We moved. Again. To a house that (hopefully) does not have a mold issue.
:::le sigh:::
So, Sky King and I did the whole, "establish new service" for all the shit we can't live without. Like heat, air, gas. Cable and organic produce deliveries. You know, the essentials.
We did the "Internet account log-in request new service" stuff. I took care of electricity. Then gas. Then produce.
I got a confirmation email (I guess, I wasn't really giving two shits, nor paying attention) about the gas being stopped at the old place. I remembered to tell Sky King to go hang at the new place from 8-12 on Wednesday.
Wednesday waiting day came and went. No gas man came and went, beyond Sky King and his affinity for all things spicy and burrito-y.
At no point, did anyone think to call the gas company and reschedule, so that we would have water not set to "arctic" come Friday (moving day).
But we were also finding out that the dipshit that used to live here not only left a cat, but left Comcast on. So maybe we figured she left the gas on.
Either way, this did not matter on Wednesday.
It mattered on Saturday.
Me: Princess, go take a shower.
::::shower happens, child comes out in clean clothes with wet hair:::
Me: Monkey Boy, go take a shower.
:::more showers happen, boy comes out, complaining that Princess used all the hot water:::
At this point, I delay my shower, because I have surmised that the water heater is shitty, and can't handle more than one shower in a short period of time. Noted. I did not, however, think further beyond. If I had, I might have realized the great Truth of no hot water sooner. possibly.
Later, I get in the shower to wash off the filth, sweat and dust.
No hot water.
I scrub the essentials, jump out.
Me: Honey, did you turn the hot water heater up two days ago, when I asked?
Him: No. I couldn't find it.
Me::::trying not to choke him::: Would you mind doing that?
Him: Sure.
Umm, there's no gas.
Me: Fuck.
The next day, he comes to me with his phone in hand, with the comment, "Wow, you better tell my wife that. Good luck."
This is the part where they tell me they have no record of me turning on service, and it will be 48 hours before they can get anyone out to help us.

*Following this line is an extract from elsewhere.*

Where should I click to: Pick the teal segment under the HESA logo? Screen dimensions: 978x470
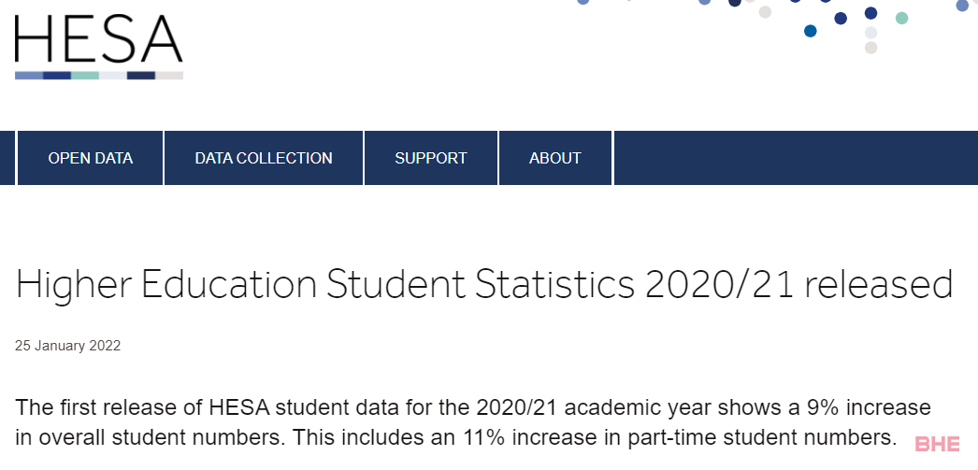click(85, 76)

After what seemed like 25 hours of discussion about how unreasonable I am, and how I should have known it wasn't happening because I didn't get a confirmation blah blah blah, I might have said, you're telling me that we can remotely bomb an entire NATION, but I can't have hot water for two more days, because it is impossible for you to tweak the schedule to get someone out here sooner? Seriously?
Then it went downhill.
I was transferred to a supervisor, where I dazzled him with my witty banter about 4-day-old puberty sweat, and stanky asses, and moving, and heat. He was impressed, I could tell.
Then it got ugly. All I asked was could he pretty please with organic, fair harvested, free trade sugar on top, get someone out sooner. Or, walk me through breaking into the box myself, so I could press the damn "gas on" button.
Then he began reading from his script. You know, the one they pull out whenever they don't want to give people their way? The one that reiterates all their bad news, but makes it sound like you deserve the fate they are handing out? The one where they are NOT HELPFUL?
That's when I got all business-owner-y, talking about customer service, and job security coming from that same service. And things got worse.
Me: So you're telling me there is no way, AT ALL, that someone can come to my house for all of 5 minutes to flick a switch, or hit a button, or whatever, because somewhere along the way my request was lost in the Internet ether?
Him: Yes,ma'am. (This is where he continues to read from his script, where most of the sentences begin with "you should have" and "in the future".)
Have I told you, I am stepping down off my awful anti-depressant, and one of the many side effects of doing so is a searing murderous rage?
Me: What, are you Union, or something?
Him: (First sign of having a personality) Yes! We are! It's amazing for the workers! Blah blah blah....
Me: But not so much with customers, I see. Have your supervisor call me.
It's not looking good for the future of our body odor, people.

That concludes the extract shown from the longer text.